Contact Pressure at 30° and 60° of Abduction, and 60° of Abduction with 90° of External Rotation
The largest changes in contact pressure were seen with the humerus in 60° of abduction and 90° of external rotation. Creation of a 15% glenoid defect increased the mean peak contact pressure of the glenoid-labral complex by 25% to 30% (mean, 28%; p < 0.05) and a 30% glenoid defect increased the mean peak contact pressure by 85% to 105% (mean, 94%, p < 0.03) as compared with the pressure in the intact condition.

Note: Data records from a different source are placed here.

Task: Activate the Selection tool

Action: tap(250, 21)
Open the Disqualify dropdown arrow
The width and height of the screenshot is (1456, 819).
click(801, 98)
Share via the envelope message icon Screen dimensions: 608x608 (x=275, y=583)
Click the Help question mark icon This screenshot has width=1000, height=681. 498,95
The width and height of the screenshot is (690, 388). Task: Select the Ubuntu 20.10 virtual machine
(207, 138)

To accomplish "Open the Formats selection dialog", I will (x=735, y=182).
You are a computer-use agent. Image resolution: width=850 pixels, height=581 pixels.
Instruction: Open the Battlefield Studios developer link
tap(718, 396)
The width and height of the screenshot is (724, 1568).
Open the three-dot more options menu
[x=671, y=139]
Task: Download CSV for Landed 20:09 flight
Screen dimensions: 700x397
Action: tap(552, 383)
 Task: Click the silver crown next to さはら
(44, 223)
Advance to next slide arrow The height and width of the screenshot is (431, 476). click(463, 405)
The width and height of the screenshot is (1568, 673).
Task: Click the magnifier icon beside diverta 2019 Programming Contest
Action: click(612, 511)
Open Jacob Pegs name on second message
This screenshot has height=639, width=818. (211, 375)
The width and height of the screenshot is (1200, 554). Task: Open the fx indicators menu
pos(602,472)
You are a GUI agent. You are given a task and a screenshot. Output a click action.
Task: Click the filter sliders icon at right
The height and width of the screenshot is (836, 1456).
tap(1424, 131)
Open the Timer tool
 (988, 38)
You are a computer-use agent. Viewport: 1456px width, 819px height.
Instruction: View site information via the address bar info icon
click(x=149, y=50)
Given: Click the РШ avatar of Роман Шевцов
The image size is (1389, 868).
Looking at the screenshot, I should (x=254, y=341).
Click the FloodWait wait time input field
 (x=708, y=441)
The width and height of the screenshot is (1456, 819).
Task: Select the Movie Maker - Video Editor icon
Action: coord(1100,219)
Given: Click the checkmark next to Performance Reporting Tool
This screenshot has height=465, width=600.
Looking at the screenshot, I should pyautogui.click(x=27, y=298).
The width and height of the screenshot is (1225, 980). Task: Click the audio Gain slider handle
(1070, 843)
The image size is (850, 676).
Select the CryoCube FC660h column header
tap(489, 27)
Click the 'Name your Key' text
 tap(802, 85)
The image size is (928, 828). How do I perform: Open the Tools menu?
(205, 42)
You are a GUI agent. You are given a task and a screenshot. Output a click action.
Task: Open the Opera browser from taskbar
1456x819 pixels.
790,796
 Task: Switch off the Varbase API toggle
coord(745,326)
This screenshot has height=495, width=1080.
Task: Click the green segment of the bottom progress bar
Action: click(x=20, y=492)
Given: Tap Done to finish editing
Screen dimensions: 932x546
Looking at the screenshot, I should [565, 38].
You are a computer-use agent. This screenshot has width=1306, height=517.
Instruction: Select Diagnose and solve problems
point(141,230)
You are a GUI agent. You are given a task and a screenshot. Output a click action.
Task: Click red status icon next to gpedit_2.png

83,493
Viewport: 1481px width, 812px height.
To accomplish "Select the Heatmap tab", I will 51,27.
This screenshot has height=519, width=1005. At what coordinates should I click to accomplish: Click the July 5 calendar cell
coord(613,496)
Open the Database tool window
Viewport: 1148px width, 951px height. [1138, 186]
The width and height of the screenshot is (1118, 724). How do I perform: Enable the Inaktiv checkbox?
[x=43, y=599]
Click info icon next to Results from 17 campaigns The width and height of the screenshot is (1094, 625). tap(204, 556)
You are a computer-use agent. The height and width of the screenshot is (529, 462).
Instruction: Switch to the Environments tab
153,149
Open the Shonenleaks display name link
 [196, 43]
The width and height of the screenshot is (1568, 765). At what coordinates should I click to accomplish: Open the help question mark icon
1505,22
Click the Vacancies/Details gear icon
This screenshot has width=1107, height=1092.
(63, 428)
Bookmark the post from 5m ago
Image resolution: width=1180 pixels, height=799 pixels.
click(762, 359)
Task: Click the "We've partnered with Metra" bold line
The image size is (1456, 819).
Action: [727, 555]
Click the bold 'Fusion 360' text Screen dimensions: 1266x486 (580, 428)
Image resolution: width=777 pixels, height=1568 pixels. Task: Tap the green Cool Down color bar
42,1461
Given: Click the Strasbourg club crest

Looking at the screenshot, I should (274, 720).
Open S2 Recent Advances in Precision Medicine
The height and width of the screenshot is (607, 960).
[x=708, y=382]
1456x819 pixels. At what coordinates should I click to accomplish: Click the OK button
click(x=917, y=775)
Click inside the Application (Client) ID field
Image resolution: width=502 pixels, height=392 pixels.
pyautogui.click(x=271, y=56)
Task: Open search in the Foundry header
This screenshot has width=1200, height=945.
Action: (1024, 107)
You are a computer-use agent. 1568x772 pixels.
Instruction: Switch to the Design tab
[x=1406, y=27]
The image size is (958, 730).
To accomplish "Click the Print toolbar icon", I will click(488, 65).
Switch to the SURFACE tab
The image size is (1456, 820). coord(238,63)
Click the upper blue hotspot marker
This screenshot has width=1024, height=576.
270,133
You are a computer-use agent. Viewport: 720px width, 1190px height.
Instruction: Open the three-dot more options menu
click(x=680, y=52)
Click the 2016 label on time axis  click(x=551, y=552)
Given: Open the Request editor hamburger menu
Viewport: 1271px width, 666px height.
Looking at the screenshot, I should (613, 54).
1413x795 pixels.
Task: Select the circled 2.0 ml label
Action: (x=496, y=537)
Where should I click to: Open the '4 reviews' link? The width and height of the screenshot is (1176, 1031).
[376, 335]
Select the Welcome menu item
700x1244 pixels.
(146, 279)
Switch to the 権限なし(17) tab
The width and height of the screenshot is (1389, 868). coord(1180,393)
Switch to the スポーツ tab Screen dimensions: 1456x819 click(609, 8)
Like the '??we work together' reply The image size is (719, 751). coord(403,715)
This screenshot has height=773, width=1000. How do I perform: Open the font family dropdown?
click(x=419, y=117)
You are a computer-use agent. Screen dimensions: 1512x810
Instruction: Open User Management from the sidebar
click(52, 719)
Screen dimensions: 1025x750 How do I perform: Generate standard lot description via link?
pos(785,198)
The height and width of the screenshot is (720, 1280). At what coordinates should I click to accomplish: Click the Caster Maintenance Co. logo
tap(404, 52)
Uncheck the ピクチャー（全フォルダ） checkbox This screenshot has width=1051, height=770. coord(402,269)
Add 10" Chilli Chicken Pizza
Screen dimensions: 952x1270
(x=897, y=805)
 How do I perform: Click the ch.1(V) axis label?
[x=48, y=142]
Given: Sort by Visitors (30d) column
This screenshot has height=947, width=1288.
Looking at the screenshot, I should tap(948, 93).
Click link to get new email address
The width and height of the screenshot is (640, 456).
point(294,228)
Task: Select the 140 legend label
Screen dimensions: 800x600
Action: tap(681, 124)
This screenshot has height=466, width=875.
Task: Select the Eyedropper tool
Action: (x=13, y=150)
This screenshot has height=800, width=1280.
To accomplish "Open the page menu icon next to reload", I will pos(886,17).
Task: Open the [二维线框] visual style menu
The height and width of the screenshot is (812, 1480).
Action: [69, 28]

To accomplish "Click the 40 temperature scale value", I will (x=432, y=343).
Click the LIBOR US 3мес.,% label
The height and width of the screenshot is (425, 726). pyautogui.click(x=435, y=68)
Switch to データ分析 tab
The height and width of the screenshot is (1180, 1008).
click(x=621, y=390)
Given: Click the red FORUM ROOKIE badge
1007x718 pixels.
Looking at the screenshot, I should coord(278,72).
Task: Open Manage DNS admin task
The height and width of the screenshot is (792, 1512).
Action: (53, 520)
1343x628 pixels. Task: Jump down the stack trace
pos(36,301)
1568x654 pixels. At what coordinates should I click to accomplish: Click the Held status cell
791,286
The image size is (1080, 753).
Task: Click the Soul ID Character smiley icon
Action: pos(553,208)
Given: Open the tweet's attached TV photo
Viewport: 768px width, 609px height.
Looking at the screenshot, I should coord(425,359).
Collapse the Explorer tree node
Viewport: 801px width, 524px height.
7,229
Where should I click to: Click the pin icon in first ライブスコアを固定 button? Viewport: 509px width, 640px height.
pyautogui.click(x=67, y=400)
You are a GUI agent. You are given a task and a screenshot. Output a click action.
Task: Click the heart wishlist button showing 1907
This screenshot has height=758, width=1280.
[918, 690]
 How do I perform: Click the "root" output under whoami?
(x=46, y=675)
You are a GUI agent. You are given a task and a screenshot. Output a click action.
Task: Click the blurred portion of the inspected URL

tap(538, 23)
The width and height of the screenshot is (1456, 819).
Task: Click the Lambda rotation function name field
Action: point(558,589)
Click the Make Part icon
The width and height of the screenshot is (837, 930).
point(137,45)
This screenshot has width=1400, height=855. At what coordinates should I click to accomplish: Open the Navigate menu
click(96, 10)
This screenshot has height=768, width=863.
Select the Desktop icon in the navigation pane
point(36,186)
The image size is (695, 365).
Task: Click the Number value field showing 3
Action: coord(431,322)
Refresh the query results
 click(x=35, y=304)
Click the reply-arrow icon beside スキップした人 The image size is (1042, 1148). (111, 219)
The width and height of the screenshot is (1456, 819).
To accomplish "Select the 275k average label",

After creation of a 30% defect, the measured peak contact pressure in the anteroinferior quadrant increased by a mean (and standard deviation) of 390% ± 29% (p < 0.01) at 60° of abduction and 90° of external rotation. At all testing angles, flush bone grafts resulted in significant (p < 0.05) normalization of contact pressure as compared with the pressure associated with the 30% defect condition (Fig. 6). The flush iliac crest bone graft restored the mean peak contact pressure to 116% (p < 0.03 compared with the pressure with the 30% defect) of that in the intact condition and the flush Latarjet-INF and Latarjet-LAT bone blocks restored it to 120% (p < 0.03) and 137% (p < 0.04), respectively, at 60° of abduction and 90° of external rotation. There was no significant difference in the peak contact pressure between the graft types or the graft orientations at 30° or 60° of abduction. At 60° of abduction and 90° of external rotation, there was a significant difference between the Latarjet-LAT and iliac crest bone grafts and between the Latarjet-LAT and Latarjet-INF bone blocks (p < 0.02 and p < 0.03, respectively) (Table I). There were no significant differences between the Latarjet-INF and iliac crest bone grafts with regard to their ability to restore contact pressures to the intact state at 60° of abduction and 90° of external rotation.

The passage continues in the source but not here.